───── Extracted entries

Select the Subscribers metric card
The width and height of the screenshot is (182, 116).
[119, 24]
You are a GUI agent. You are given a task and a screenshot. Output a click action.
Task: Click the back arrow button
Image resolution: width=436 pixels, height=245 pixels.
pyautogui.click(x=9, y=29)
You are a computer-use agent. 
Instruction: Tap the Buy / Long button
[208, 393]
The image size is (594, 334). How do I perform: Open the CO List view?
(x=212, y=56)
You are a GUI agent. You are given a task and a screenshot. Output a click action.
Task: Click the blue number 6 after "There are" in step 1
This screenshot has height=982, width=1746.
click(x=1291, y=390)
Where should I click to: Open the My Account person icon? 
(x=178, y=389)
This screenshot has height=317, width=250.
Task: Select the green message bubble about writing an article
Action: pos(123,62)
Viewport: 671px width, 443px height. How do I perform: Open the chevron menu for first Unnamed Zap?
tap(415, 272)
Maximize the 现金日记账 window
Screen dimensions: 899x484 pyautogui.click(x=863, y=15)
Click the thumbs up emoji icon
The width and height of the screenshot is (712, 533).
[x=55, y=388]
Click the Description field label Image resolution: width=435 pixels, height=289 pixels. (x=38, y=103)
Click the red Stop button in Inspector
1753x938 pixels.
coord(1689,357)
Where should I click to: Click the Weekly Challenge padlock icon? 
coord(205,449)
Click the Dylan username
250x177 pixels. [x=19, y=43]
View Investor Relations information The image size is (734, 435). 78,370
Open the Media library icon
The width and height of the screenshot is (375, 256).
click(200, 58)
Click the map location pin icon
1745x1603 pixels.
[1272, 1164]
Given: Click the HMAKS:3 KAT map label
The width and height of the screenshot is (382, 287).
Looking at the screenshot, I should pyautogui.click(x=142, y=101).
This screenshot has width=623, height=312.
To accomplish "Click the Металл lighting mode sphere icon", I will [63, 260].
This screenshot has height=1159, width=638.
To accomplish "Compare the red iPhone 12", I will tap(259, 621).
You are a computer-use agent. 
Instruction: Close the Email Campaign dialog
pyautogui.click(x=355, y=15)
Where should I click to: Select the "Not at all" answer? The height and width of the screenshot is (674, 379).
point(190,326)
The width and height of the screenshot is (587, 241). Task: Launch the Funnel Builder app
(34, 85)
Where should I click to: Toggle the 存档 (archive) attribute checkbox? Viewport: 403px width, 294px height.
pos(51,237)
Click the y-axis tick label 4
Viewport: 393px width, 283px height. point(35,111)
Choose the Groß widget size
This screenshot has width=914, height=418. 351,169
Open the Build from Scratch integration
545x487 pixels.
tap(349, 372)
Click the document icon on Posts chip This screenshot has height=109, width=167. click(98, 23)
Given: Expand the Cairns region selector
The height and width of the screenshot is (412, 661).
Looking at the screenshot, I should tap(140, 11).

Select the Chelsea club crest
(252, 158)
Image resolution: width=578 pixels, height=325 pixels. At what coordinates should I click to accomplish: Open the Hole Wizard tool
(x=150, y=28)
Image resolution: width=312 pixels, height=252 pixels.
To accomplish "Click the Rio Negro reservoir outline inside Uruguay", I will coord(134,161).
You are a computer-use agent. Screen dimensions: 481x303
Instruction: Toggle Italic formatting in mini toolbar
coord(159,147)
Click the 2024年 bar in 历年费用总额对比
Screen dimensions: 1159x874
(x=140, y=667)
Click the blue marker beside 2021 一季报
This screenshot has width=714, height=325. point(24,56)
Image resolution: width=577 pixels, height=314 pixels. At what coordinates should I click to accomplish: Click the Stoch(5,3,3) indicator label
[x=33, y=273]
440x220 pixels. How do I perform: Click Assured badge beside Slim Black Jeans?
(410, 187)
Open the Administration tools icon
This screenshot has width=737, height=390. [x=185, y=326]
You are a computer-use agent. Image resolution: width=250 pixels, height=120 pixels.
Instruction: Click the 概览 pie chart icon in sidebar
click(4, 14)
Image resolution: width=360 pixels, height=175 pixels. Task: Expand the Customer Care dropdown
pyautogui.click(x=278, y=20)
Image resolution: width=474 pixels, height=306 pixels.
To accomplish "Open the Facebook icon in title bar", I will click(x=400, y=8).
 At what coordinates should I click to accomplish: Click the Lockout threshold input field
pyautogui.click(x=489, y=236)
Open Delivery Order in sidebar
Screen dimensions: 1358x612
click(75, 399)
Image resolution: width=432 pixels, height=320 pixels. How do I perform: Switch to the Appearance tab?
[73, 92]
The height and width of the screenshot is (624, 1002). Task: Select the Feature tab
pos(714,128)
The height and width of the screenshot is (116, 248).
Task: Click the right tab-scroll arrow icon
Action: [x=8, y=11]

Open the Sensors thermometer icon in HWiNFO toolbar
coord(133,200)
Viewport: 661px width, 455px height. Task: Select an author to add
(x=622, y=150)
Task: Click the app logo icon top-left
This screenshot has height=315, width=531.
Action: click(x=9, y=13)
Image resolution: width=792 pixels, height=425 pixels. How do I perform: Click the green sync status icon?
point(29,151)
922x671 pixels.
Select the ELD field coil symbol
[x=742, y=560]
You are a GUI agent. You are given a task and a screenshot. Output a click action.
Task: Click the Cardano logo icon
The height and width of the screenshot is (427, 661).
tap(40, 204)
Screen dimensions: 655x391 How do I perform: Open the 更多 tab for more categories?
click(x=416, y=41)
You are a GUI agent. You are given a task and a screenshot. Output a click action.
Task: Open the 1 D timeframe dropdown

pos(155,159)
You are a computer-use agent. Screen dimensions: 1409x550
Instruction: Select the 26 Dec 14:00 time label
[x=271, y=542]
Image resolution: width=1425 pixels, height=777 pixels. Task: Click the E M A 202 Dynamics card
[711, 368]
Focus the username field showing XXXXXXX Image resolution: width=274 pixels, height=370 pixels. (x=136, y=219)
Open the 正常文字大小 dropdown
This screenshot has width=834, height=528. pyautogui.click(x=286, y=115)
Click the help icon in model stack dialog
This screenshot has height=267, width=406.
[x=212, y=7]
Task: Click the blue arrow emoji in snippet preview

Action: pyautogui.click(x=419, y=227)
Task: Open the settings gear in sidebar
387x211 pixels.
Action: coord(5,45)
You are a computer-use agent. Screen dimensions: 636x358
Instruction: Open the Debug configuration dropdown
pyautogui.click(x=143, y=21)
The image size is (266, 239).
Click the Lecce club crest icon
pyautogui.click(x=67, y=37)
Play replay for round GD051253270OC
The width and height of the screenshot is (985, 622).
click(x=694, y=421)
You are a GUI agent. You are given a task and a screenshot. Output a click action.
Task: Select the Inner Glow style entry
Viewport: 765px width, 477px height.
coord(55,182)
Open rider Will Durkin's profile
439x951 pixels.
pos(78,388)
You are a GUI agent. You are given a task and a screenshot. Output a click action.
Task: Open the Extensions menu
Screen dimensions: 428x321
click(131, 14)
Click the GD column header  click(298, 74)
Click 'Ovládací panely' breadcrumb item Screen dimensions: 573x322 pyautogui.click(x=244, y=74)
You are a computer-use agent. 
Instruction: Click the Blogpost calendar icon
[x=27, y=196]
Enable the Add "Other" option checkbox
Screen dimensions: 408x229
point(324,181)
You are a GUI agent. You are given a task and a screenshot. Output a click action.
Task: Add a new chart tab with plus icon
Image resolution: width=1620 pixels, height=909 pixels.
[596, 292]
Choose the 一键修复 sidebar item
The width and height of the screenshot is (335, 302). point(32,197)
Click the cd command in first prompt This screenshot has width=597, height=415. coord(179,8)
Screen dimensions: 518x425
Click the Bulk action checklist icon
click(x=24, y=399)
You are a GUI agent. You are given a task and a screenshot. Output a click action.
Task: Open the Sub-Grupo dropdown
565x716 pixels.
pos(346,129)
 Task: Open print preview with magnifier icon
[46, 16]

──────────

__Your task__: Show each line from the material above where the string "computer" can be found.

__Exercise output__:
You are a computer-use agent. 
You are a computer-use agent. 
You are a computer-use agent. Screen dimensions: 481x303
You are a computer-use agent. Image resolution: width=250 pixels, height=120 pixels.
You are a computer-use agent. Screen dimensions: 1409x550
You are a computer-use agent. Screen dimensions: 636x358
You are a computer-use agent. 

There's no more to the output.